◆ YANG DIMINTA ◆
Ambil dan tuliskan kembali seluruh kutipan tentang awal gagasan pembentukan Provinsi Banten di bawah ini tanpa mengubah, menambah, atau menghilangkan apa pun.

Pada tahun 1963, Bupati Serang Gogo Sandjadirdja, mengadakan acara halal bilhalal dengan tokoh-tokoh masyarakat Banten di Pendopo Kabupaten Serang. tokoh-tokoh yang datang bukan hanya dari Banten, tetapi juga dari daerah Jasinga-Bogor. Setelah acara halal-bilhalal usai, dilanjutkan dengan rapat. 

Dalam rapat itulah untuk pertama kalinya dicetuskan gagasan tentang perlunya keresidenan Banten menjadi propinsi sendiri. Gagasan itu kemudian diwujudkan dengan membentuk panitia “Pembentukan Propinsi Banten (PPB). Panitia ini diketuai oleh Bupati Serang sendiri dengan pengurus yang mewakili partai-partai yang ada. Pada mulanya, unsur partai Komunis Indonesia (PKI) tidak bersedia ikut, tetapi karena poros nasakom (Nasional, agama, komunis) dijadikan acuan politik nasional, Panitia Propinsi Banten menawarkan unsur PKI untuk duduk dalam kepanitiaan.

◆ BAGIAN DATA ◆
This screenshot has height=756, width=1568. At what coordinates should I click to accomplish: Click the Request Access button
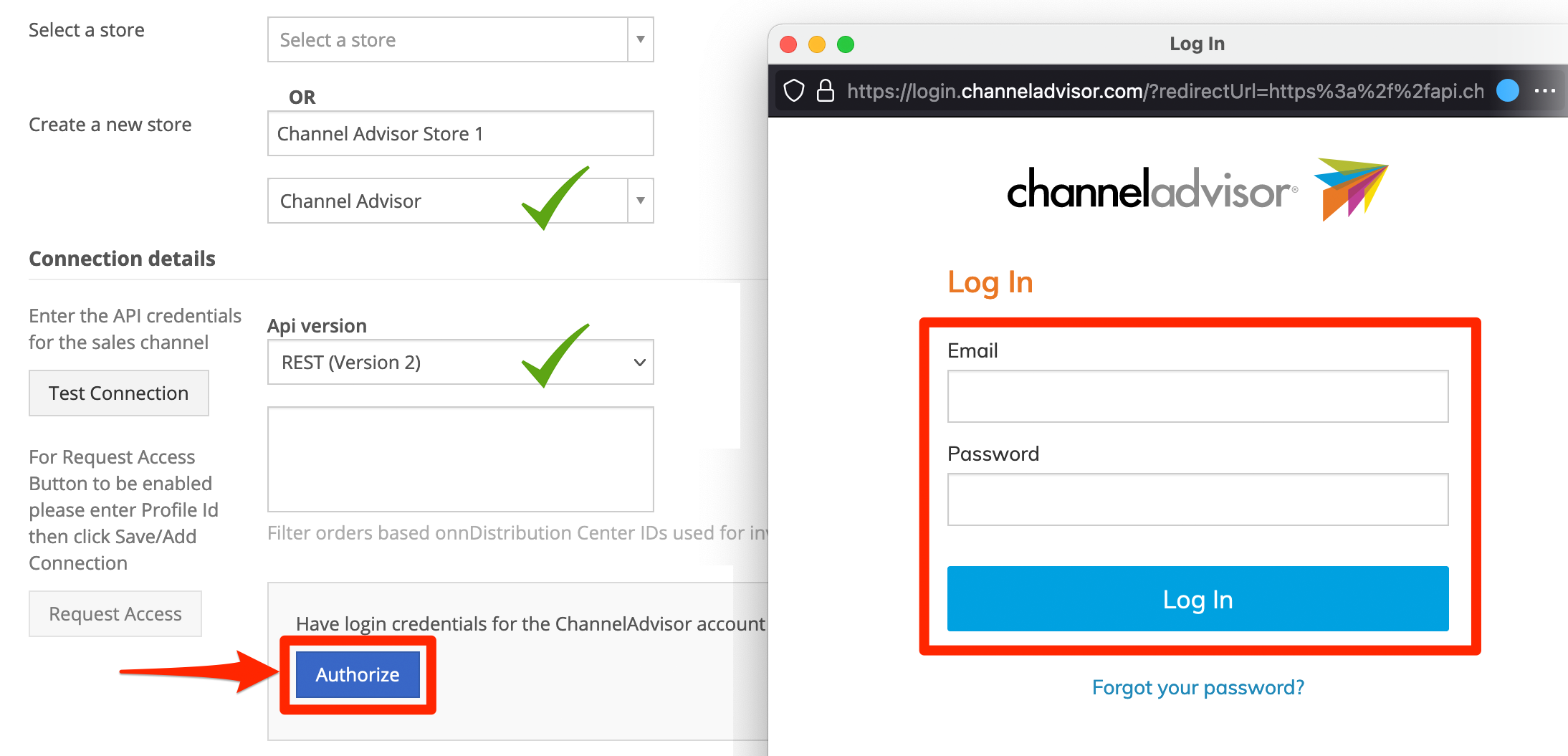(x=115, y=613)
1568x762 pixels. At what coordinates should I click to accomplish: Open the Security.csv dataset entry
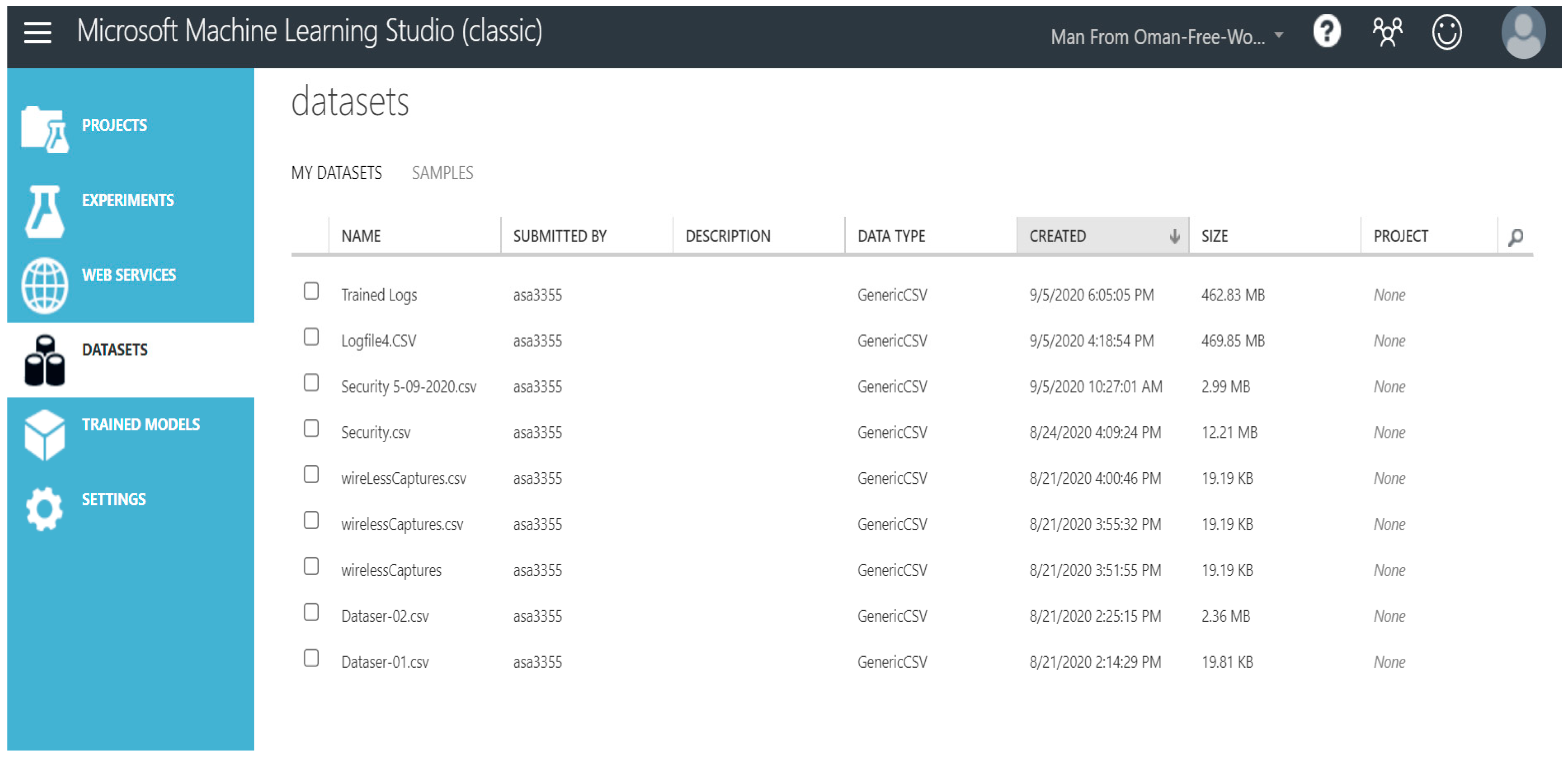pos(376,432)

◆ HASIL ◆
Pada tahun 1963, Bupati Serang Gogo Sandjadirdja, mengadakan acara halal bilhalal dengan tokoh-tokoh masyarakat Banten di Pendopo Kabupaten Serang. tokoh-tokoh yang datang bukan hanya dari Banten, tetapi juga dari daerah Jasinga-Bogor. Setelah acara halal-bilhalal usai, dilanjutkan dengan rapat. 

Dalam rapat itulah untuk pertama kalinya dicetuskan gagasan tentang perlunya keresidenan Banten menjadi propinsi sendiri. Gagasan itu kemudian diwujudkan dengan membentuk panitia “Pembentukan Propinsi Banten (PPB). Panitia ini diketuai oleh Bupati Serang sendiri dengan pengurus yang mewakili partai-partai yang ada. Pada mulanya, unsur partai Komunis Indonesia (PKI) tidak bersedia ikut, tetapi karena poros nasakom (Nasional, agama, komunis) dijadikan acuan politik nasional, Panitia Propinsi Banten menawarkan unsur PKI untuk duduk dalam kepanitiaan.